Submissions sought. Get fresh eyes on your opening page. Submission directions below.
The Flogometer challenge: can you craft a first page that compels me to turn to the next page? Caveat: Please keep in mind that this is entirely subjective.
Note: all the Flogometer posts are here.
What's a first page in publishingland? In a properly formatted novel manuscript (double-spaced, 1-inch margins, 12-point type, etc.) there should be about 16 or 17 lines on the first page. Directions for submissions are below—they include a request to post the rest of the chapter, but that’s optional.
Before you rip into today’s submission, consider this checklist of first-page ingredients from my book, Mastering the Craft of Compelling Storytelling.
Donald Maass,, literary agent and author of many books on writing, says, “Independent editor Ray Rhamey’s first-page checklist is an excellent yardstick for measuring what makes openings interesting.”
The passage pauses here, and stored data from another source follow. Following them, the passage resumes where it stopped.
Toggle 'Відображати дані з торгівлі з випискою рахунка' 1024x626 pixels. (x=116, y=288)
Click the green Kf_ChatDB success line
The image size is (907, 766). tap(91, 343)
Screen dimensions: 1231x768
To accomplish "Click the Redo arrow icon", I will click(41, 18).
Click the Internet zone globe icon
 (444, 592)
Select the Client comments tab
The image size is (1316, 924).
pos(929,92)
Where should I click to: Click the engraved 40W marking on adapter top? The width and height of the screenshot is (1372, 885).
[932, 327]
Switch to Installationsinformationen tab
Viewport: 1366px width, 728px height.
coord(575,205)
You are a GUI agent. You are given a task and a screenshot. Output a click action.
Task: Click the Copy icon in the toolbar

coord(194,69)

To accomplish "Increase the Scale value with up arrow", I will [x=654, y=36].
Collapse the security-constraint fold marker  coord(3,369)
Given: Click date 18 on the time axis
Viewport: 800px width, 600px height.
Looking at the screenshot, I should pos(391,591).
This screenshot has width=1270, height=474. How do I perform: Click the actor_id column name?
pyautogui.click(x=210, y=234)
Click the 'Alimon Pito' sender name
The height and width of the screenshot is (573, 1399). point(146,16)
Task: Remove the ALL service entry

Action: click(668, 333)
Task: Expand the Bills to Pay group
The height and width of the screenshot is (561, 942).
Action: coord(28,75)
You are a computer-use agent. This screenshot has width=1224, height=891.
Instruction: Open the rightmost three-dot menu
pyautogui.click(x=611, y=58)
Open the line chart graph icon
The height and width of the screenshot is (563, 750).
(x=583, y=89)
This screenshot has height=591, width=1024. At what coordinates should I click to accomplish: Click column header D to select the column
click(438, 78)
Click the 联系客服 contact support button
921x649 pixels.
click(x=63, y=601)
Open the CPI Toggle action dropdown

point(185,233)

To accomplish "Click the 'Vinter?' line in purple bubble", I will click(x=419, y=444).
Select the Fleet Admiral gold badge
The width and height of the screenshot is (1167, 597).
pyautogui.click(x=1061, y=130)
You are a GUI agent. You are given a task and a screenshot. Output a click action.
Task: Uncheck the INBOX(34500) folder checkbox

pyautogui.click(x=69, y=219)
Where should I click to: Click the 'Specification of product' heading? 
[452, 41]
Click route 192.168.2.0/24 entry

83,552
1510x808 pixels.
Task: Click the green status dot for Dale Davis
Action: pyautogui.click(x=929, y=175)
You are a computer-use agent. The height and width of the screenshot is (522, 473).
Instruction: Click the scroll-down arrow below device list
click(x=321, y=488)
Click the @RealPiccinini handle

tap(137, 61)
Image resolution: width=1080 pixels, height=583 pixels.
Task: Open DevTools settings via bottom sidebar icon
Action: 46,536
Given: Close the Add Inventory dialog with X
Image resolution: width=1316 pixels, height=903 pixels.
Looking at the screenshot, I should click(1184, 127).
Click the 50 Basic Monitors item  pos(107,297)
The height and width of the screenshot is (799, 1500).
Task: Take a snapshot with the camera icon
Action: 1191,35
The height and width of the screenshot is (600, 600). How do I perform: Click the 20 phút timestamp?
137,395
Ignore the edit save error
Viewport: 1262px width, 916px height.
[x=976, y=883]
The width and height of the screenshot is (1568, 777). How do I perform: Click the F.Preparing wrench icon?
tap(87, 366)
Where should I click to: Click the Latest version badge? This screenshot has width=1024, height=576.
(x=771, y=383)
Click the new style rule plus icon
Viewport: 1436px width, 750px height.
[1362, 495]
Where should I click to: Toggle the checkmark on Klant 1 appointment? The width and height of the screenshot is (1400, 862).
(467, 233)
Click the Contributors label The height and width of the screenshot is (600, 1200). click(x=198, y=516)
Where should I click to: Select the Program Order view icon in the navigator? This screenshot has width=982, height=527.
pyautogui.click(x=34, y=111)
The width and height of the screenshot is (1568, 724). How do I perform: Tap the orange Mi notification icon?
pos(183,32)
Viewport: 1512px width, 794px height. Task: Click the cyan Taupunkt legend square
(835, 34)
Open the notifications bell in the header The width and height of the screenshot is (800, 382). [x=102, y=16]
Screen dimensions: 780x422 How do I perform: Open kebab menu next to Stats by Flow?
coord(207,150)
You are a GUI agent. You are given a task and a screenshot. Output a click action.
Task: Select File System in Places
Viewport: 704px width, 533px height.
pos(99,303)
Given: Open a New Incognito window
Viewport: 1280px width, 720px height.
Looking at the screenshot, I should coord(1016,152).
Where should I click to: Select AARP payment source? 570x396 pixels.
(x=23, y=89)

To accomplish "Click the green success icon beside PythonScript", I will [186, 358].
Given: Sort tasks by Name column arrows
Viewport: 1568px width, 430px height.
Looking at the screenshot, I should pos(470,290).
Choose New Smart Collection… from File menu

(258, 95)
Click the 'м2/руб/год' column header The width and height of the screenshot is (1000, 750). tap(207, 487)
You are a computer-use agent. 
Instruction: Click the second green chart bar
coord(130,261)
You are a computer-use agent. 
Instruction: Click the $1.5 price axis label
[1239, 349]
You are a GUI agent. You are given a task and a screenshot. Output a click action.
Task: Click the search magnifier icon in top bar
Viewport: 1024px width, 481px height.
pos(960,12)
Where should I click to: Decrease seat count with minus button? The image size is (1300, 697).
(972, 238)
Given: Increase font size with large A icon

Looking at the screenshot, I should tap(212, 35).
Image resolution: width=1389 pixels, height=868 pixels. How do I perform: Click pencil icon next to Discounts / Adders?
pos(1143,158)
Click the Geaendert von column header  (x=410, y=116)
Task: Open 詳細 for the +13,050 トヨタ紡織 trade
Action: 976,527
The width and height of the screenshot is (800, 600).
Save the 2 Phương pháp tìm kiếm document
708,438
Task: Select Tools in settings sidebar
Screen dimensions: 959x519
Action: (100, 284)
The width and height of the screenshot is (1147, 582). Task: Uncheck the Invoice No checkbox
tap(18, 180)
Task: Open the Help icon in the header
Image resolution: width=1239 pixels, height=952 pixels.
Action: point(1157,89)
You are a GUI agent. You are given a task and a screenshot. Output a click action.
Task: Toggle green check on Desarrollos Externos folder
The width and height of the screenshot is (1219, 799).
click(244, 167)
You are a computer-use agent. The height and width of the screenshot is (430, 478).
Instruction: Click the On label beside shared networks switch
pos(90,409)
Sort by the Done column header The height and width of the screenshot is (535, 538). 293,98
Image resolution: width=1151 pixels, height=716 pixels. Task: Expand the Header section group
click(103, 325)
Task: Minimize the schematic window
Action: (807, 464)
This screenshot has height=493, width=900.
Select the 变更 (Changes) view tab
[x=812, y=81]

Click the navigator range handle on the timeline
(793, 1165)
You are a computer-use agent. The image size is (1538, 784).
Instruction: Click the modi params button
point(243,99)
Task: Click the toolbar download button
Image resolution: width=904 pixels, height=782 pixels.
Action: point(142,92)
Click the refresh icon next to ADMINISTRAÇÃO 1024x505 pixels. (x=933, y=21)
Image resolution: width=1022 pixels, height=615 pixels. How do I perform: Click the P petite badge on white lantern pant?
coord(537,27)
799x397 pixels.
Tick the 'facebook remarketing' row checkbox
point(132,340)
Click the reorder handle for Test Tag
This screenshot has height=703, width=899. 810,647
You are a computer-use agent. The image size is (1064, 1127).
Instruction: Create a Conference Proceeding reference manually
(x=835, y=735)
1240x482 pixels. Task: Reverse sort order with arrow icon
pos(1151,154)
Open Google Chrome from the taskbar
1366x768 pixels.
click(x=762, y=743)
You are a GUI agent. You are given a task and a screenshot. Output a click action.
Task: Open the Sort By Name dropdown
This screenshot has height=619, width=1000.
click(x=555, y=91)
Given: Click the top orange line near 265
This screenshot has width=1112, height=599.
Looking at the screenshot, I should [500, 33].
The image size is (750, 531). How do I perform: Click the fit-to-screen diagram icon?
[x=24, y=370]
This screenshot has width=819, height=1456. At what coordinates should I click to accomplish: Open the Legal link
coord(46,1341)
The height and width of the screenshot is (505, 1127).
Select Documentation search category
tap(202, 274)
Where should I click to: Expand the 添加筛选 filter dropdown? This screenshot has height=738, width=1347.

A First-page Checklist (PDF here)
A reminder of what you’re after here. This blog is about crafting compelling openings. Not interesting, compelling. Why does it have to meet that hurdle? First, if your work is going to an agent, you’re competing with hundreds of submissions. You have to cut through that clutter and competition with powerful storytelling and strong writing. If it’s a reader browsing in a bookstore or online, the same goes—there are scores of published books competing with yours. Yeah, you need compelling.
Roberta sends the first pages of The Counterfeiter. The rest of the chapter is after the break. Remember to focus on writing craft regardless of genre. This might not be a genre for you, but you can surely judge the strengths of the opening page.
Amsterdam 1944 – 1945, The Hongerwinter
Once there had been beds of tulips, purple, red and yellow flowers in Vondelpark bowing on sturdy stems in the breeze. Now the pockmarked soil was bare with shallow holes where someone had dug up the bulbs, and taken them home, and dropped them in the soup kettle.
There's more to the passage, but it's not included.